It has been claimed that the International Holocaust Remembrance Alliance (IHRA) Working Definition of Antisemitism, ‘including its eleven examples’, reflects an international consensus of antisemitism experts. Jamie Stern-Weiner’s doctoral research at Oxford University, ‘the Politics of a Definition’, shows that no such consensus exists.
It was not scholars of Jewish history who were principally responsible for drafting the Working Definition and negotiating its adoption by the IHRA, but pro-Israel advocacy groups: the American Jewish Committee (AJC) and the Simon Wiesenthal Center (SWC). These are both partisan organisations that engage in blanket pro-Israel advocacy, conflating legitimate criticism of Israel with antisemitism.

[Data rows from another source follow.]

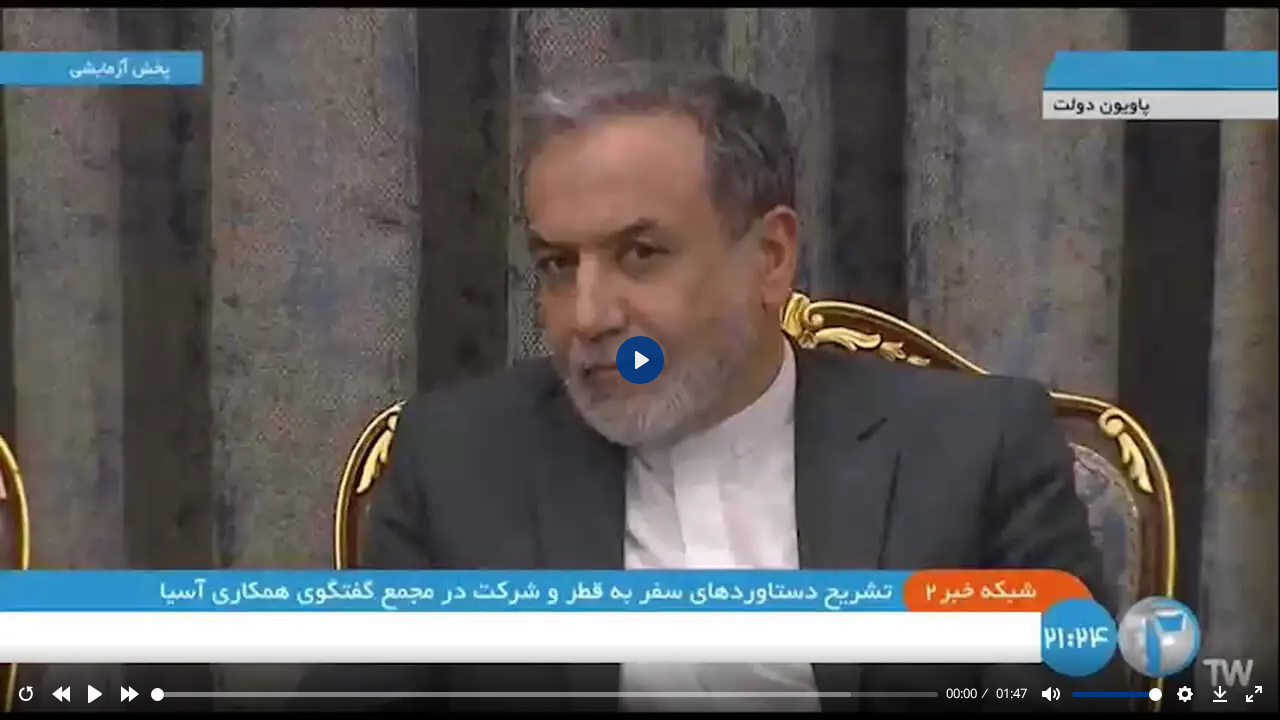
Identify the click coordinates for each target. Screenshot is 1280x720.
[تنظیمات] (1185, 694)
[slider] (545, 694)
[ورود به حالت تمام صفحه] (1254, 694)
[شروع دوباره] (26, 694)
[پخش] (95, 694)
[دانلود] (1220, 694)
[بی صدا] (1051, 694)
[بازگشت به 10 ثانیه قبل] (61, 694)
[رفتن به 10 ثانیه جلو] (130, 694)
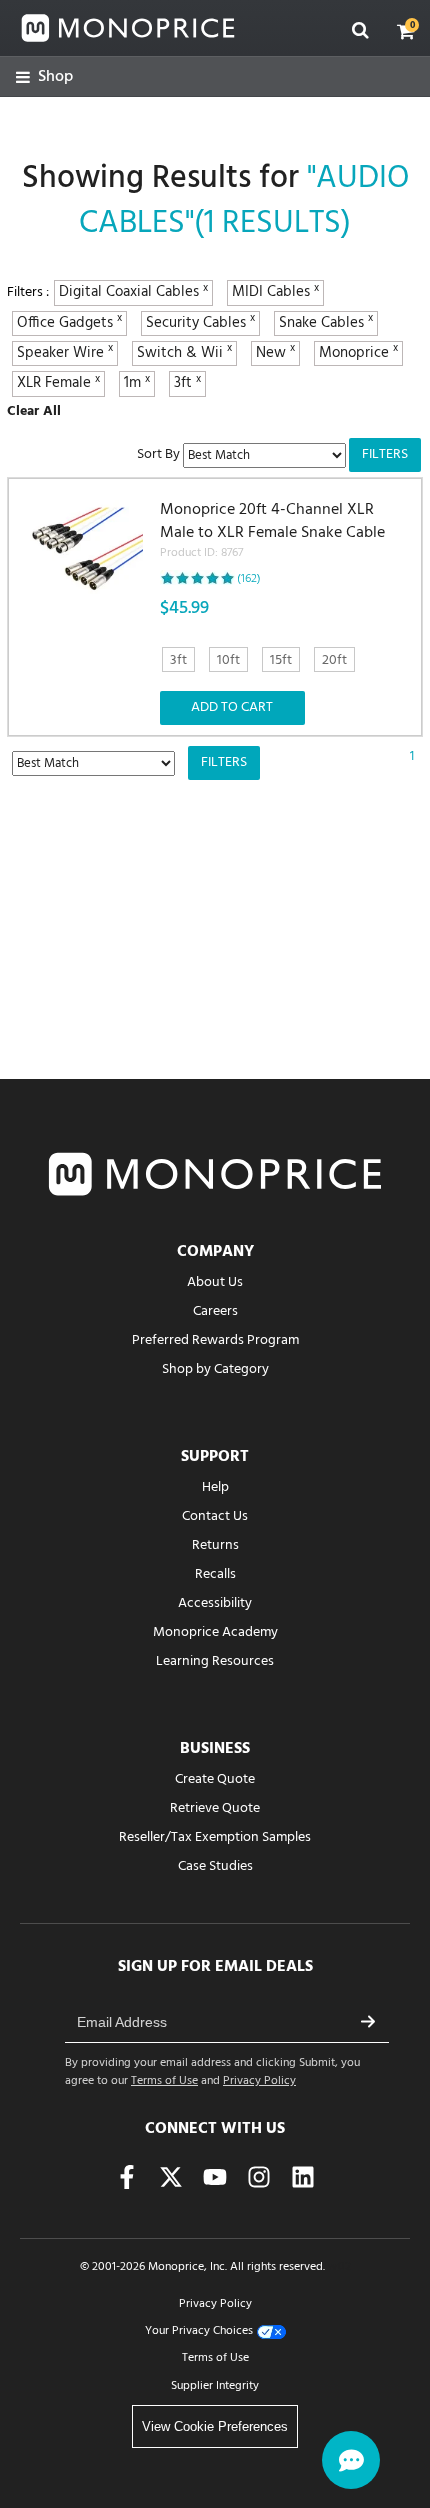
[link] (44, 77)
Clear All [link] (34, 411)
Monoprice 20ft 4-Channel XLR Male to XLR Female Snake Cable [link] (272, 530)
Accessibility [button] (215, 1603)
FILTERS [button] (385, 454)
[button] (406, 31)
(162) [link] (249, 579)
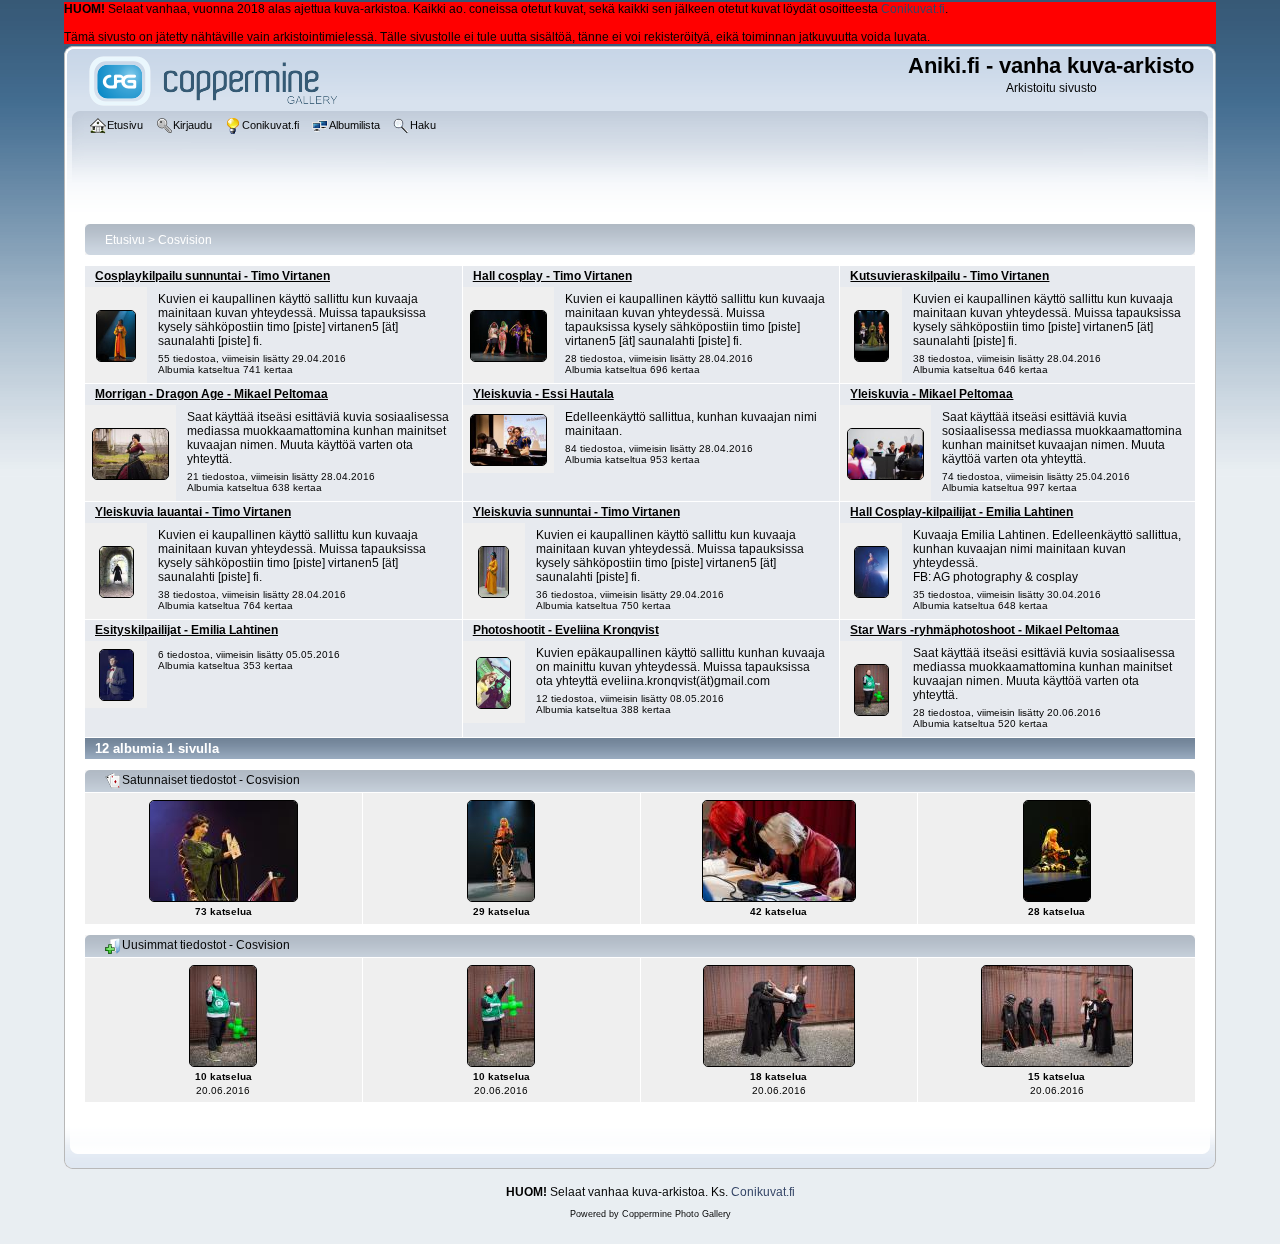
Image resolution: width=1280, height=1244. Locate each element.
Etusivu (125, 240)
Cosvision (185, 240)
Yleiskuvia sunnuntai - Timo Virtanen (576, 512)
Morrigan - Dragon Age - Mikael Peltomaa (211, 394)
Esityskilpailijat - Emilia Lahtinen (186, 630)
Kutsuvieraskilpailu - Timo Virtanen (949, 276)
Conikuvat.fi (913, 9)
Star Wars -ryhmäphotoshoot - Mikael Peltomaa (984, 630)
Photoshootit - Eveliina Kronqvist (566, 630)
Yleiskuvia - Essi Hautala (543, 394)
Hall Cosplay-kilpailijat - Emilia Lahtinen (961, 512)
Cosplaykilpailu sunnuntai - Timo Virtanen (212, 276)
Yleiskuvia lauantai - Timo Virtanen (193, 512)
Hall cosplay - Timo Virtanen (552, 276)
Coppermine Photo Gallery (676, 1214)
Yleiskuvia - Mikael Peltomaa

In May 2016, the IHRA’s general Plenary adopted by consensus a document with two distinct parts:
a two-sentence working definition of antisemitism, and
a list of eleven examples of potentially antisemitic statements and behaviours
However, Stern-Weiner reveals there was no IHRA consensus for including any of the examples in the working definition. Several IHRA Member Countries objected to them, so a revised text was adopted in which the examples were separated from the Working Definition. The examples were simply there as illustrations, to guide the IHRA in its own work.
This posed a serious problem to the pro-Israeli activists for whom the examples, and not the working definition, were all important. Seven of the eleven examples relate to Israel and are regularly used to stigmatise legitimate criticism of Israel, including everything from reports by human rights organisations to the EU's decision to accurately label imports from Israel’s illegal settlements. Moreover, pro-Israeli activists repeatedly promote and use the examples as a tool of censorship, and to condition the funding of European NGOs that seek to hold Israel accountable for its abuses to Palestinians.
As Jonathan Cook shows in an excellent article, this is indicative of Israel’s lobbyists’ wider ambitions for the IHRA definition. They are already successfully using it to pressure universities and political parties to deny a platform to critics of Israel, and intend to use it regulate the content of the internet, and to stymie efforts to enforce critical positions on Israel (like EU labelling of settlement products). It is also likely to be weaponised if and when the International Criminal Court decides to start investigating Israeli officials for war crimes.
The AJC and SWC have misrepresented the status of the examples. Worst of all, Stern-Weiner shows that permanent officials of the IHRA have themselves colluded with this deception, arbitrarily overriding the authority of the IHRA Plenary, which has neither revisited nor revised its 2016 decision. This is scandalous for an organisation whose core mandate is to preserve historical truth, showing its own officials have participated in a campaign of gross misinformation.
As Professor Avi Shlaim says in his introduction, the ‘Politics of a Definition’ deserves the widest possible readership, especially among policy-makers.